On the FlyerTalk website, you’ll even find a running guide of retention offers from several different card issuers, including Amex. After you dig through it, you can find that, as recently as January 2021, at least one person was offered 50,000 Membership Rewards points to renew their Platinum Card from American Express.
See related: Which cards earn American Express rewards points?
6 tips for negotiating annual fees
But how do you make sure you have as much leverage as possible? We interviewed the experts to find out their best tips for negotiating credit card fees:
1. Use the card
Lending expert John Li of Fig Loans says you’ll have the best chances at negotiating your credit card’s annual fee if you use your card frequently.
“At the end of the day, doing so makes the bank money, and a steady flow of transactions puts you in front of the credit card issuer as a worthy customer to build a long-term professional relationship with,” he says.
2. Be respectful
Dvorkin recommends keeping a level head before you pick up the phone. Take the time to state your case, but don’t fly off the handle if you don’t get your way.

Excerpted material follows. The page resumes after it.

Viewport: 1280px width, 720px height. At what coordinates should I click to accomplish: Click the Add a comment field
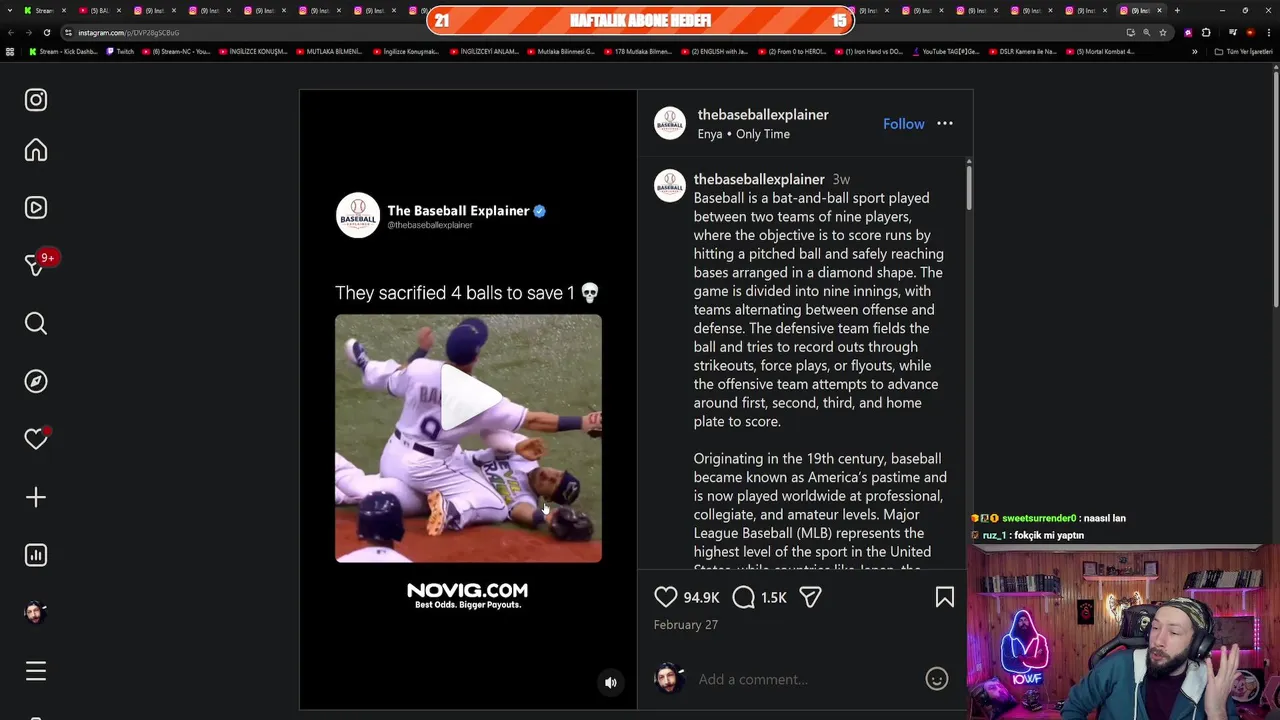pos(806,679)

“Credit card issuers get angry calls from cardholders all the time, so it helps consumers to be positive when calling to get a fee waived,” he says.
3. Negotiate by phone
While some card issuers like American Express have an online chat feature, you may have better luck negotiating with a customer service agent over the phone. In fact, phone agents can usually perform more services on your behalf versus agents you speak to via online chat.
4. Have a legitimate grievance
Nishank Khanna, CEO of business lender Clarify Capital, says you’ll have a better shot at negotiating if you have a compelling reason for not wanting to pay an annual fee.

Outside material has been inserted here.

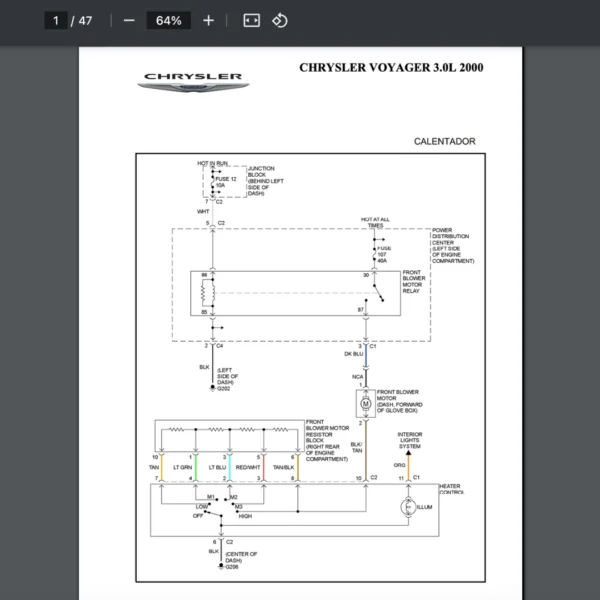Click the front blower motor M symbol
The image size is (600, 600).
365,403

“If you’re having this conversation with your lender to begin with, you’ll want to be able to articulate a logical reason for why you deserve to have the fee removed or reduced,” he says. “Customer service representatives are often receptive to legitimate reasons and may have a policy in place to help accommodate customers with specific concerns or circumstances.”
5. Leverage the competition
Khanna also says you can point to other card issuers that may have a better deal right now. Have competitors waived their fees? If you’re looking to knock off a fee on a travel credit card because you haven’t been able to use the card during the pandemic, for example, you should find out how other card issuers are handling the situation.
6. If you’re not satisfied, call again
Persistence can pay off when it comes to negotiating credit card fees and terms. Not only that, but you don’t have to accept the first “no” you receive. If you don’t get the answer you want, you can always try the famous “HUCA” method, which asks you to hang up and try again. You may be connected to a different agent who is more agreeable.
See related: Does applying for a credit card by phone boost approval odds?
What to do when the issuer won’t budge
If you are trying to negotiate an annual fee but can’t seem to make any progress, keep in mind that other options may make just as much sense.
For starters, Dvorkin says consumers who find they cannot negotiate their card’s annual fee should consider opening a credit card that doesn’t have an annual fee and closing their old one.
Note that closing a credit card can lower your credit score by reducing your overall available credit. Depending on how high the card’s credit limit is and what balances you have on other cards, this could raise your credit utilization ratio and lower your score. But this may be a risk worth taking if you can no longer afford your card’s annual fee.
Also, keep in mind some card issuers might let you downgrade your credit card to another card they offer that doesn’t charge an annual fee. You will probably earn a lower rewards rate and get fewer perks if you take this route, but moving your line of credit to a different card won’t cause damage to your credit score like closing an account can.